■ Cosa farai
a) Riporta fedelmente il passo del testo sulle linee guida per l'autopsia medico-legale che va dalle parole "A differenza delle" fino alle parole "una procedura inadeguata." incluse.
b) Rispondi alle seguenti domande basandoti sul testo sulle linee guida per l'autopsia medico-legale:
(i) Quale comitato ha redatto le "Practice Guideline for Forensic Pathology"?
(ii) Secondo quali autori, per la Raccomandazione del Consiglio d'Europa n° R (99) 3, "può parlarsi ad ogni effetto di linee guida"?
(iii) Che cosa evidenzia la mancata osservanza degli standard senza giustificato motivo?
c) Prosegui il testo sulle linee guida per l'autopsia medico-legale, cominciando subito dopo la sua ultima frase.

■ Testo fornito
________________________

Per quanto concerne l’autopsia medico-legale diverse linee guida sono state pubblicate. Tra le più complete ricordiamo: le “Practice Guideline for Forensic Pathology” (Forensic Pathology Committee of the College of American Pathologists, Randall e coll., 1998) e la Raccomandazione del Consiglio d’Europa n° R (99) 3 per la quale secondo Farneti e Zoja (1999) “può parlarsi ad ogni effetto di linee guida” e che dovrebbero attualmente costituire le norme di riferimento anche nel nostro Paese.
A differenza delle linee guida, gli “standard” indicano invece principi della pratica medica ampiamente accettati per i quali non sono da prevedersi variazioni collegate a fattori specifici determinati dal medico (o dal paziente) a meno che non siano specificatamente previste diverse “opzioni”.
Si tratta, comunque, di “parametri di comportamento tecnico-professionale” la cui mancata osservanza, senza giustificato motivo, evidenzia di per se una procedura inadeguata.

________________________

■ Materiale di partenza
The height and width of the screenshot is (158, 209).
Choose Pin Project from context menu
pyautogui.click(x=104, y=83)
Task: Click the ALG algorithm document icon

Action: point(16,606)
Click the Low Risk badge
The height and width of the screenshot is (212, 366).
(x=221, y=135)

________________________

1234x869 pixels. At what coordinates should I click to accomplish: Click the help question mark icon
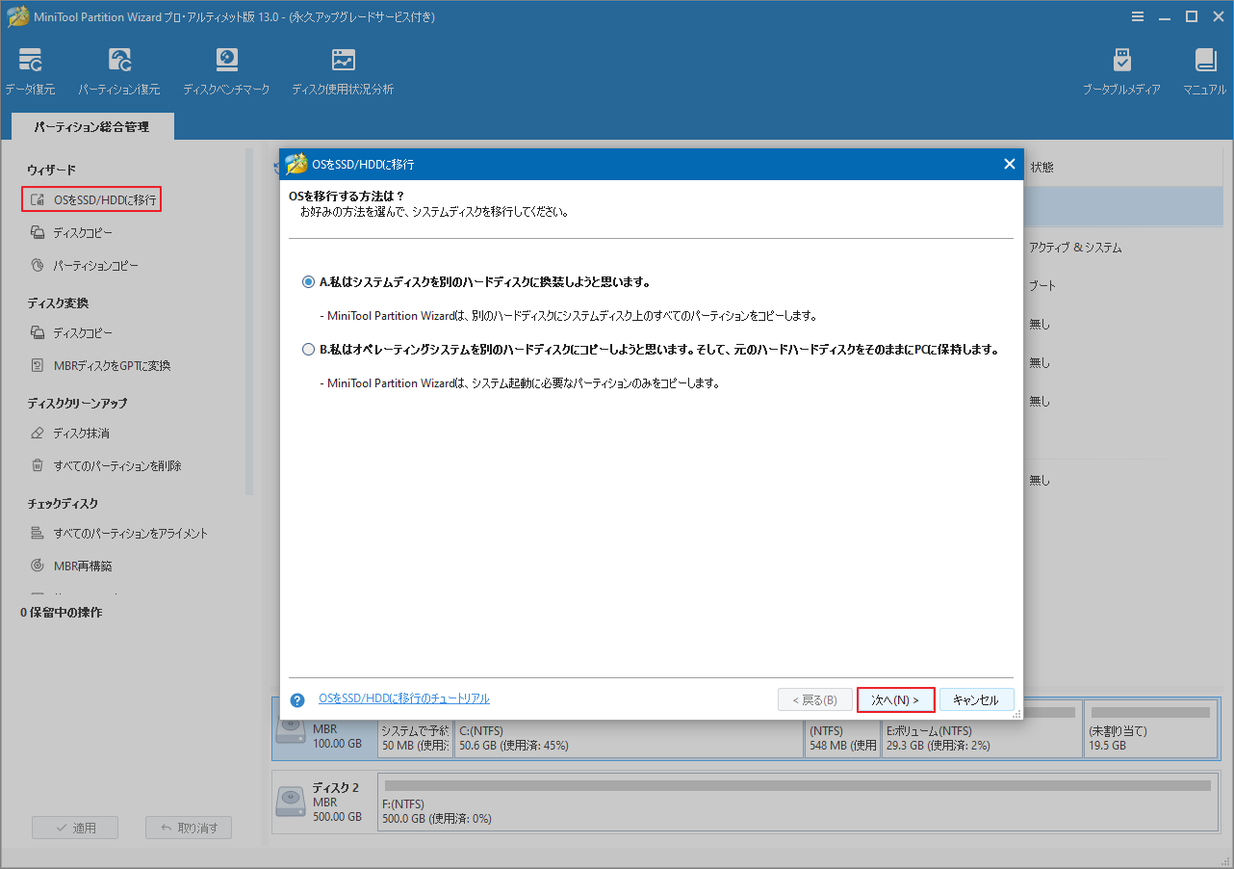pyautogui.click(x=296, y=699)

________________________

■ Soluzioni dell'esercizio
a)
A differenza delle linee guida, gli “standard” indicano invece principi della pratica medica ampiamente accettati per i quali non sono da prevedersi variazioni collegate a fattori specifici determinati dal medico (o dal paziente) a meno che non siano specificatamente previste diverse “opzioni”.
Si tratta, comunque, di “parametri di comportamento tecnico-professionale” la cui mancata osservanza, senza giustificato motivo, evidenzia di per se una procedura inadeguata.

b)
(i) Il Forensic Pathology Committee of the College of American Pathologists.
(ii) Secondo Farneti e Zoja (1999).
(iii) Evidenzia di per sé una procedura inadeguata.

c)
Deve ritenersi pertanto che, in accordo e sulla guida delle Raccomandazioni Europee (a garanzia anche della uniformità in ambito europeo), sia necessario definire le procedure standard per l’ autopsia medico-legale utili per adottare comuni criteri metodologici e descrittivi (model autopsy report) e quindi sistemi di verifica concernenti la congruità e la completezza dell’indagine nelle diverse fattispecie, l’aderenza della descrizione degli organi alla diagnosi finale, la adeguata esecuzione di prelievi e la loro destinazione alle varie indagini complementari.
A questo fine e per una maggiore chiarezza e facilità di impiego, tali standard potrebbero essere suddivisi in due gruppi:
1)- standard di impostazione generale della procedura, diretto a definire un modello base di
prassi operativa e di descrizione delle varie fasi dell’indagine;
2)- standard (minimi) specifici per le diverse patologie di interesse medico-legale diretti a
sottolineare le variazioni e le indicazioni procedurali-metodologiche di base peculiari delle
diverse fattispecie (in questa fase limitate ad esemplificazioni concernenti alcune delle
procedure particolari previste dalla Raccomandazione del Consiglio d’Europa relative
essenzialmente all’ autopsia dell’adulto).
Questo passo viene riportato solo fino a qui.